Modeling Courtesy: Thoughts about Campus Controversy and Maya Angelou


I’m reflecting on recent controversies over change of several kinds in my own campus community and finding myself slowly recovering perspective as time passes. (Although, I must say dear Educatus readers, that I remain astounded and saddened at the sudden loss of senior leaders at the University of Saskatchewan.)

Time marches on and this week, I happened upon an excerpt from an interview Evan Solomon of CBC conducted with the late Maya Angelou in 2008.   Her call for courtesy during that interview has me lamenting last week’s occasions of name calling, trashing of character, and even graffiti to a historical building.  On the upside, Maya Angelou’s words have me feeling inspired to renew my commitment to courtesy.

So, what can I do to answer Dr. Angelou’s call for courtesy, especially during times of controversy?
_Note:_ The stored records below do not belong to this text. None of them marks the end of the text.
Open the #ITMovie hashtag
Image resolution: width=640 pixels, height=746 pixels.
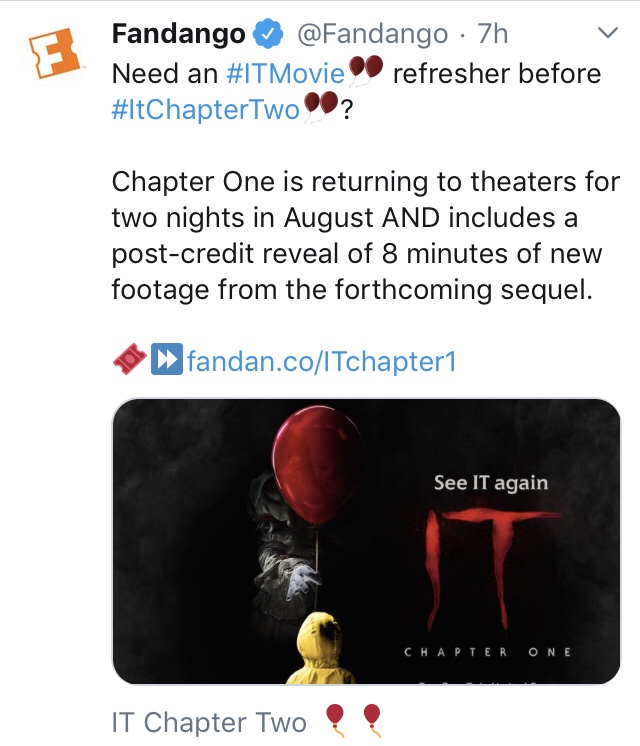(286, 73)
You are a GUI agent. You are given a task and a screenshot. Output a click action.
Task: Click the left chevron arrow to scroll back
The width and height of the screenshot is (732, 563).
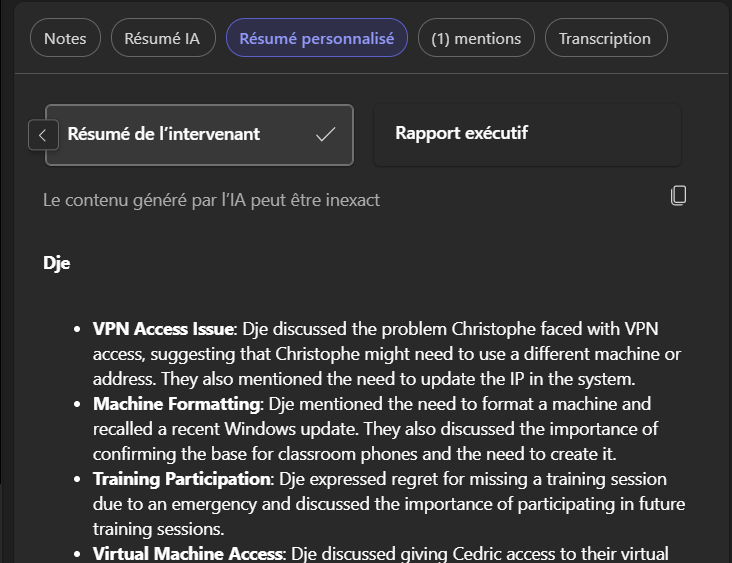(43, 134)
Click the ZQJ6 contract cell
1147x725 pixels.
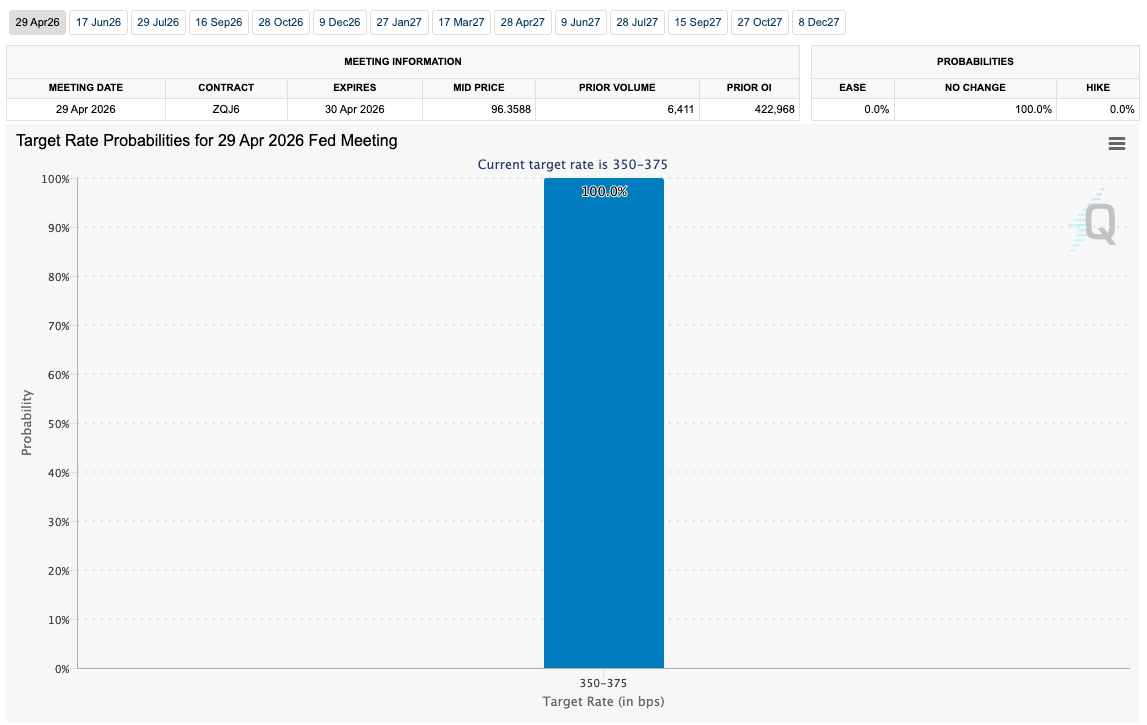[x=226, y=109]
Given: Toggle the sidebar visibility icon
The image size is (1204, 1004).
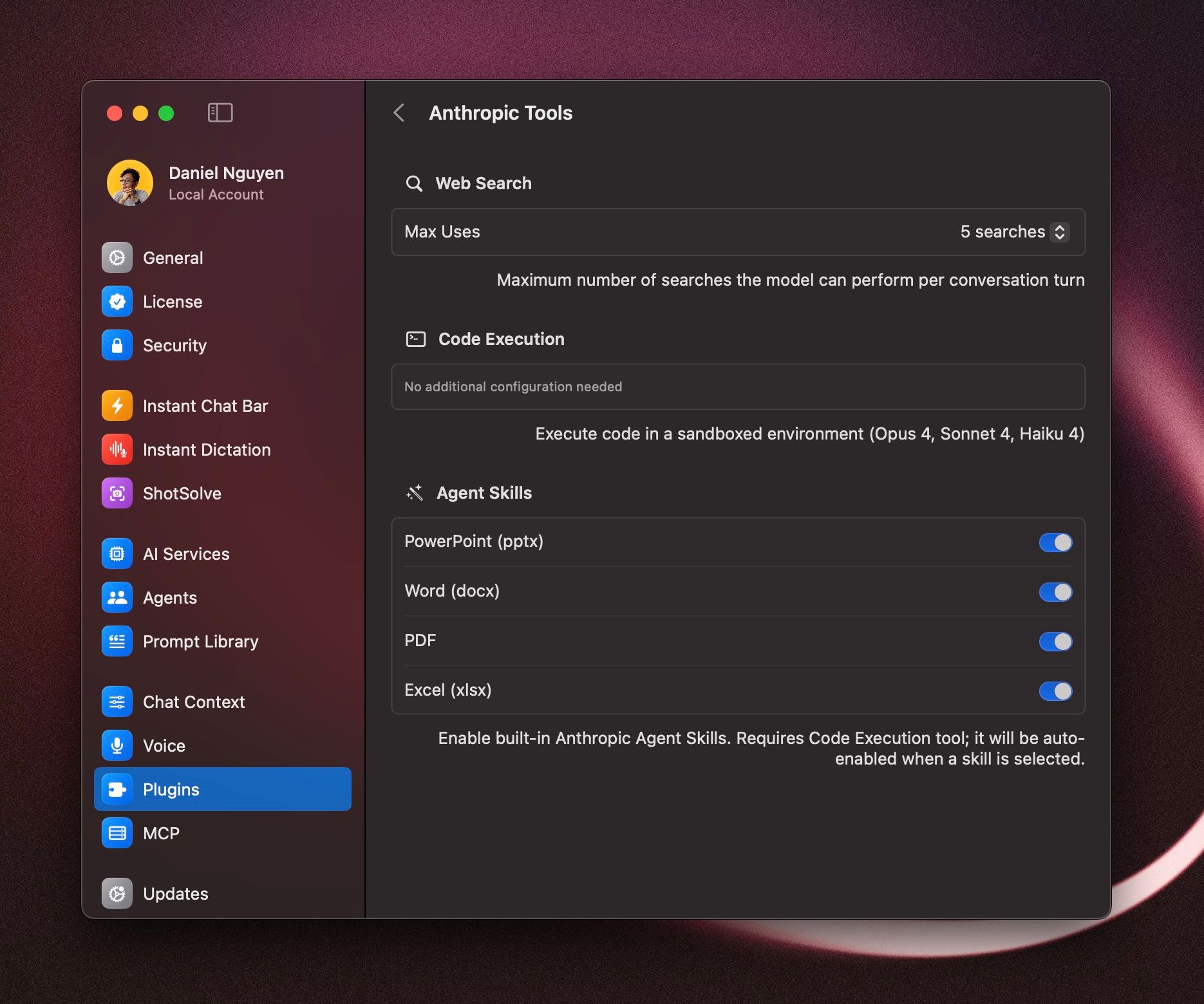Looking at the screenshot, I should [220, 113].
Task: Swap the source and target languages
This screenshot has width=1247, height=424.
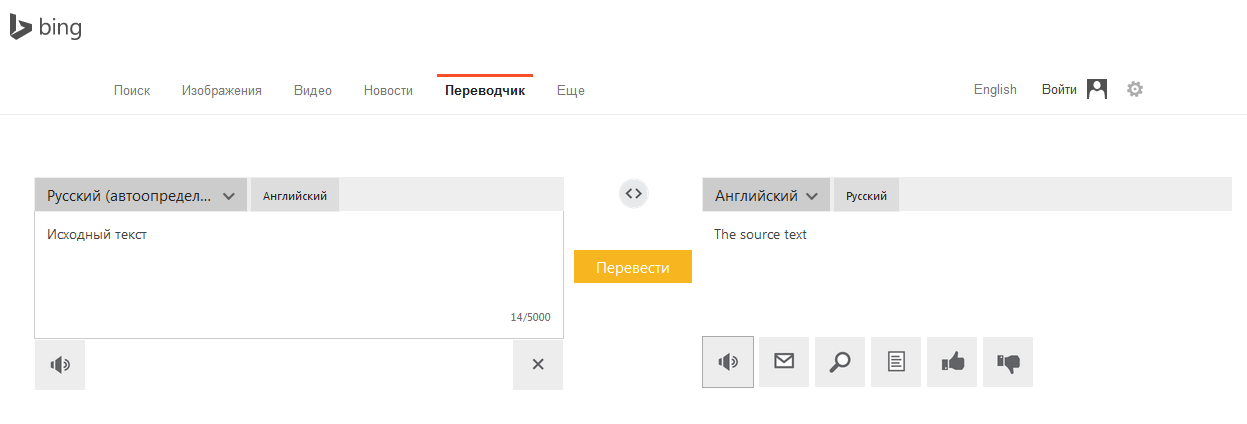Action: click(634, 193)
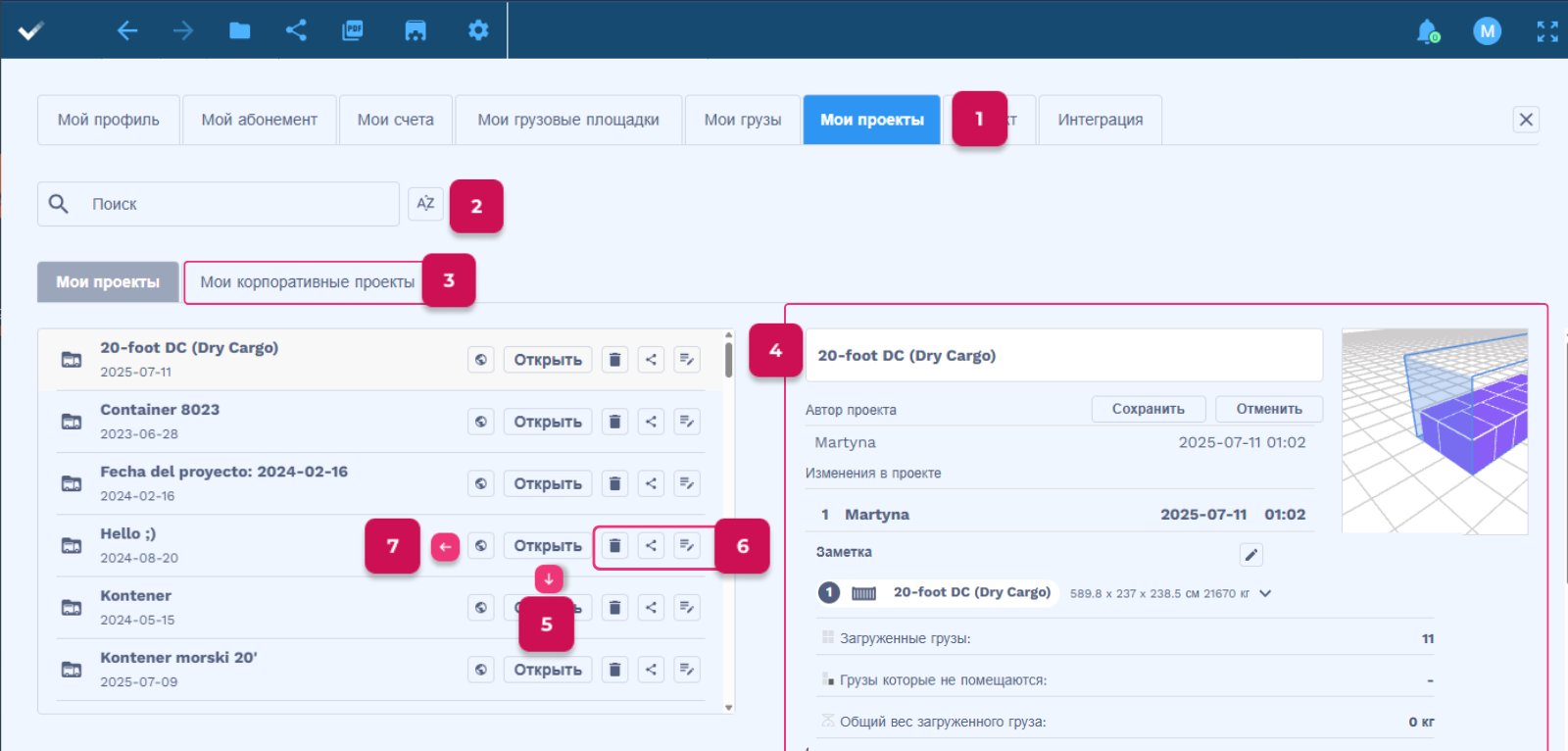Open the share icon in top toolbar
This screenshot has height=751, width=1568.
[x=296, y=30]
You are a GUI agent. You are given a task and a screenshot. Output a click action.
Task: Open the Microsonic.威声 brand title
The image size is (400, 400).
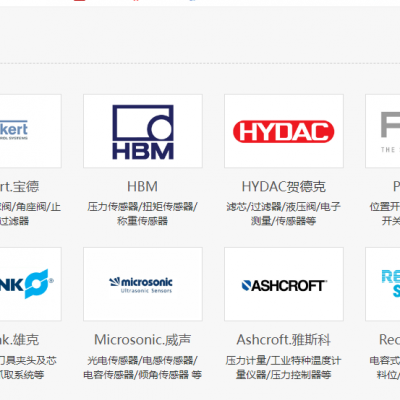click(143, 340)
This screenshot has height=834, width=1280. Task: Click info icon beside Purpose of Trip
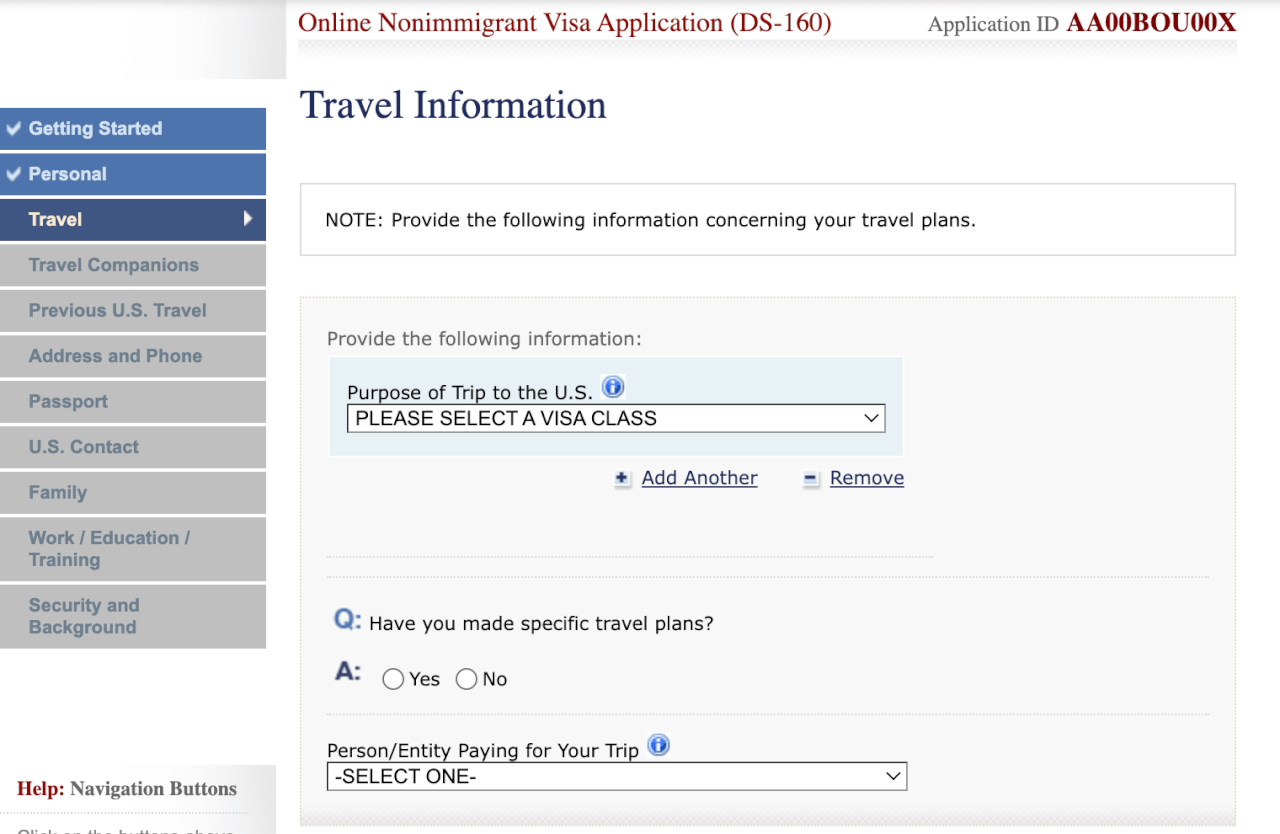pyautogui.click(x=613, y=387)
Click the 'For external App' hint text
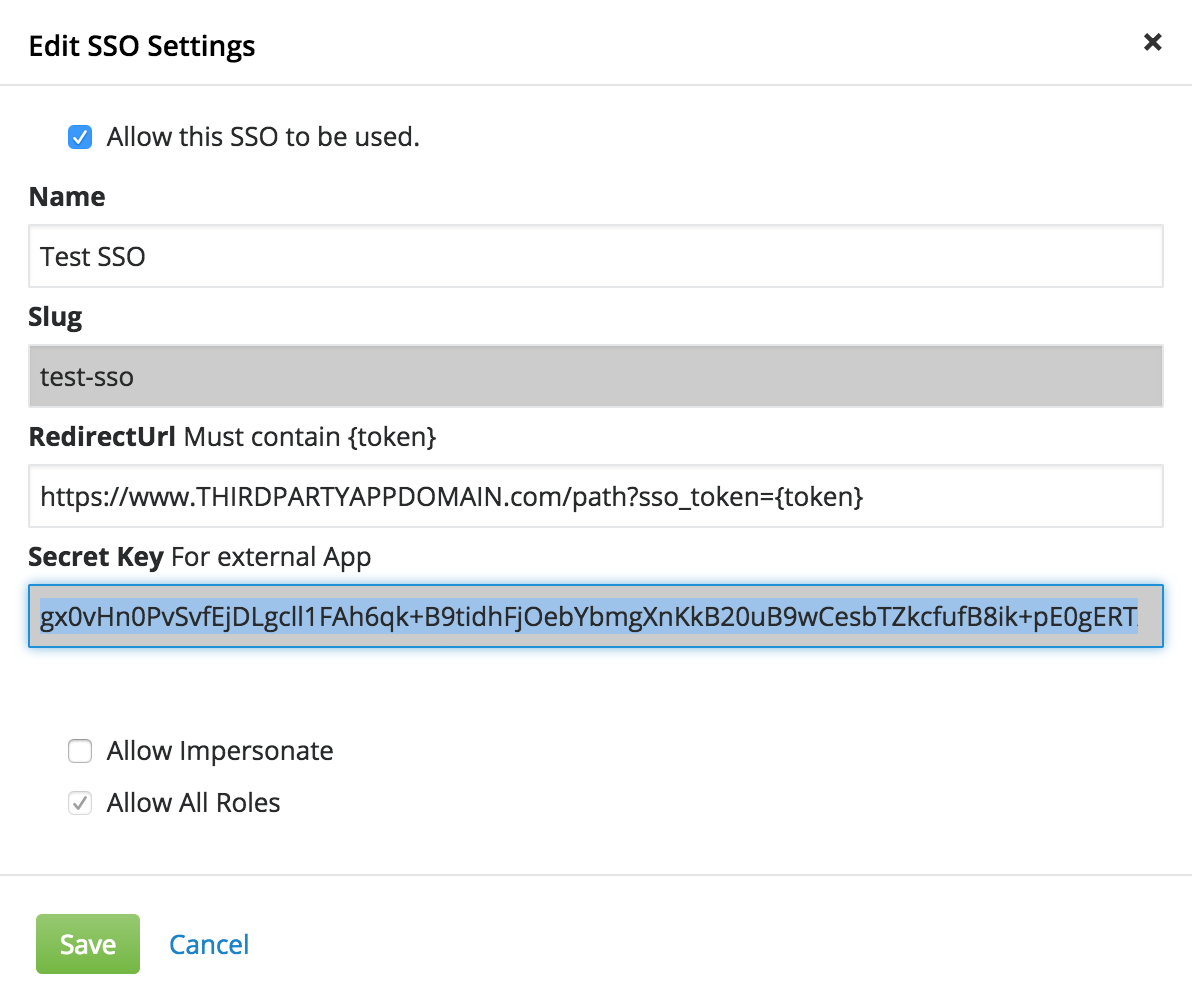The image size is (1192, 1006). pyautogui.click(x=271, y=557)
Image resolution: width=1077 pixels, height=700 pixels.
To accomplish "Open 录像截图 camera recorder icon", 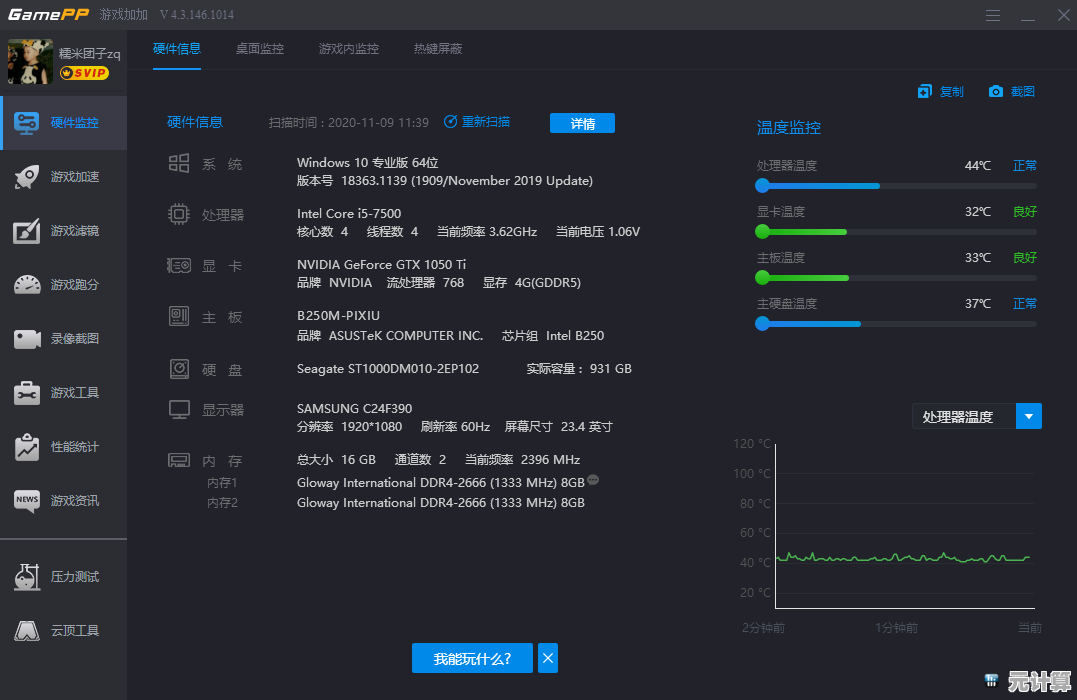I will [x=27, y=339].
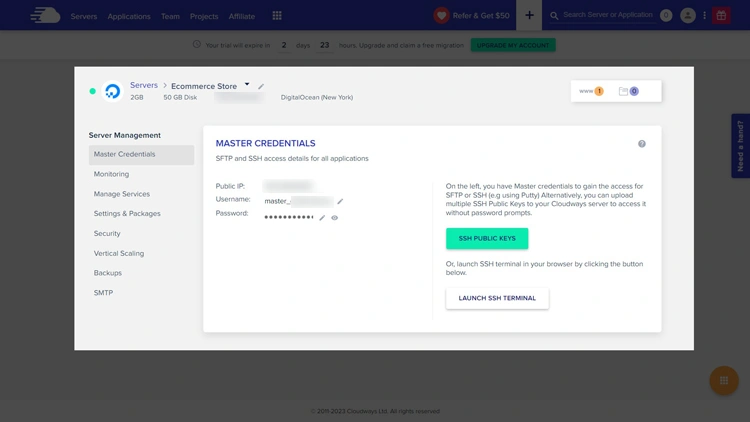Viewport: 750px width, 422px height.
Task: Show password with the eye icon
Action: tap(335, 217)
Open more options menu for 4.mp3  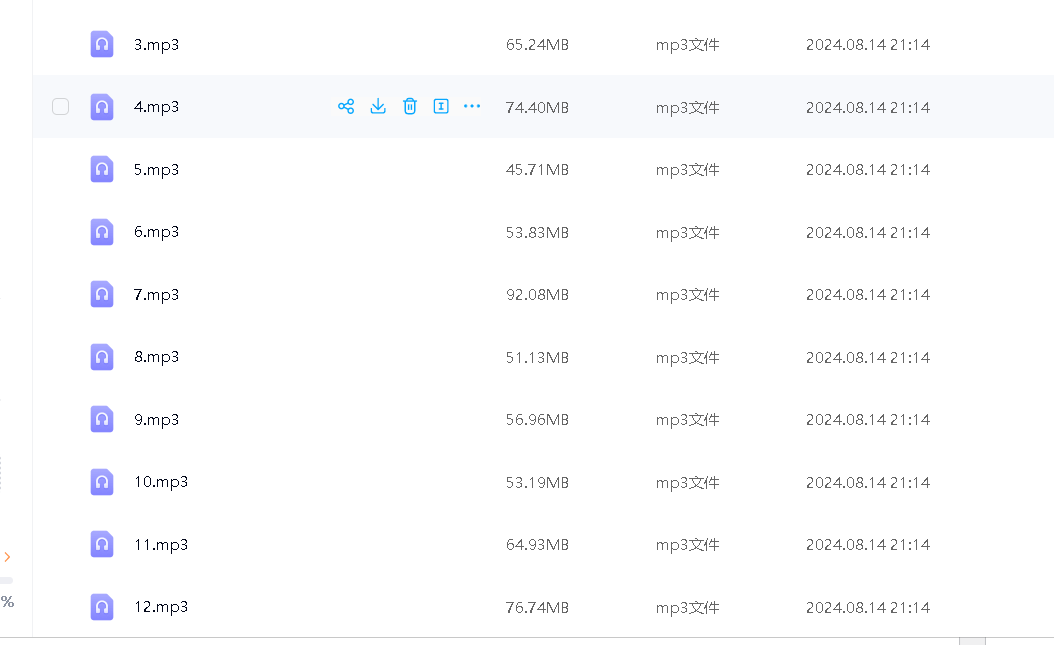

I know from experience that when I speak with passion, my students (in whatever context and variously defined) look up from their screens, sit up in the chairs, and give every indication that they are paying a new level of attention to what I say.  Given this effect and the passion I feel for the effective leadership of change in my university, I must ask myself three overarching questions as a teacher before I share my views with my students:

  1. Does expressing my opinion on organizational politics and events advance the educational experience of my students?
  2. Can I express my opinion on organizational politics and events in such a way that I model critical thinking?  For me, this means, can I recognize my own position and bias within the organization, can I question my own assumptions about the intentions of others, can I provide evidence that supports my view, can I model respect for those who view the situation differently or hold opposite opinions to my own?
  3. Am I calling my students to act, if they are so inclined, on their own interpretation of events and motivations?  That is, can I genuinely encourage them to question my interpretation and pursue their own understandings and then engage on that basis?

If I can say “yes” to these three guiding questions, then I think I’ve got the makings of a wonderful teachable moment where my students will have the opportunity to see me as an engaged, respectful, and courteous (thank you Maya) citizen of my university and hopefully, also, as a role model.

See the Solomon interview, scrolling ahead to about the 30 second mark, for Dr. Angelou’s remarks first on courage, and then on courtesy.  She was a remarkable human being and Evan’s reverence for the great lady is apparent.